Editor's Letter
I think it was Robby’s idea. Or maybe mine. It definitely wasn’t Jeff’s. My younger brother was scrupulous. Yet, he was with us every day that summer as we hatched a plan to sneak into the old Ringling house, which sat in the shadowy woods about a mile from my boyhood home on the Wisconsin River. Robby Hindes was our neighbor. He and I were mop-top reflections of Tom Sawyer and Huckleberry Finn, and when we weren’t busy mowing lawns and painting picket fences, we’d go out looking for adventure. “Looking for trouble” is how my father described it.
The Ringling house, long since abandoned, was a three-story stone building that was used as a winter home for some of the circus animals. As the story goes, they kept the elephants in there, but I don’t know if that’s true. As kids, though, we believed it. It added to the allure of a place we hoped to infiltrate. We were itching to get inside, but the rusted locks were intent on doing their jobs. The only way in, we figured out, was through a window on the top floor. Even that was tricky. We had to swing from the upper branches of a big oak and catch the narrow wooden frame around the window with our fingertips. Like free-climbers on El Capitan, we’d hang there with one hand and use the other hand to pry open the latch. It took a while, but, eventually, we got in. We were Howard Carter at King Tut’s tomb.
The upstairs was the living quarters, and going from room to room in the darkness was unnerving — Scooby-Doo had conditioned us to expect a parade of mummies on the other side of every door. The middle level was a haymow, and the first floor was for the elephants. Or unicorns or dragons. It was everything we’d imagined. An unopened time capsule. Unlike history museums, which are sanitized facsimiles, this was a dust-covered look at how it really was. We got to see where the caretaker made his coffee in the morning and slept at night. Everything that was left behind, including the old photos, was part of the story — a story we romanticized and talked about for the rest of the summer.

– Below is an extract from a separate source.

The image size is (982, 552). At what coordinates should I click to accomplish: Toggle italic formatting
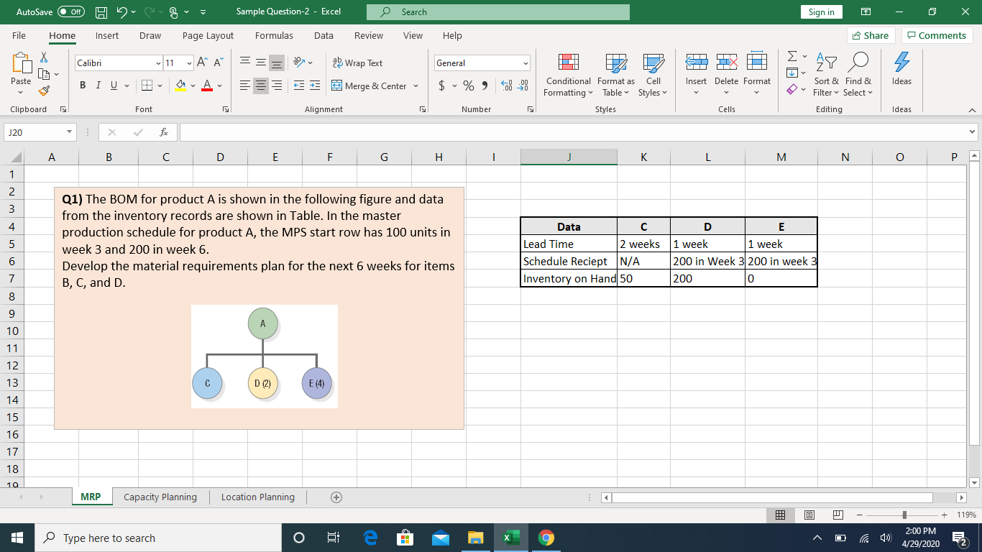coord(98,84)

So many decades later, I’ve stopped swinging from trees and trespassing, but I’m still drawn to old abandoned buildings. Or what’s left of them. Mayhew Lodge intrigues me now. Whenever I hike the West Fork of Oak Creek, I always walk around the crumbling foundation, imagining what it must have been like to be there in 1947, when Arizona Highways published a listing for the lodge. “This is one of the oldest continuously operated resorts in Oak Creek Canyon and is beautifully situated in a delightful setting,” it reads. “Open year-round; 30 guests can be accommodated in comfortable rooms, with bath. Fishing, swimming, riding and hunting in season. Rates: American Plan from $7 per day.”
“Delightful setting” indeed. The lodge was built in one of the most beautiful places on Earth. But that’s not why Jess “Bear” Howard homesteaded the site in the late 1800s. He was on the lam at the time for killing a sheepherder in California. The secluded entrance to the West Fork made a great place to hide. It got even better in 1880, when he built a log cabin that was later absorbed by the lodge. He didn’t stick around, though. And neither did the string of subsequent owners, including the Thomas family, who operated a boarding house. It was a primitive lodge known as The Tioga on the day Carl Mayhew first saw the property.
Mr. Mayhew was working as a photographer in Flagstaff when Jesse L. Lasky, a pioneer in the Hollywood film industry, invited him to Oak Creek Canyon. The producer was scouting locations for The Call of the Canyon, a movie based on Zane Grey’s novel. When Mr. Mayhew saw The Tioga, he saw his future and made an offer. “I think he paid $7,500,” said George Mayhew, Carl’s son.
The property was a mess. “Pigs were running wild,” Carl’s wife, Ethel, said. “There were weeds as high as your head in the front yard. I remember a single red rose in the garden. There were no electric lights, no highway, just an old trail.”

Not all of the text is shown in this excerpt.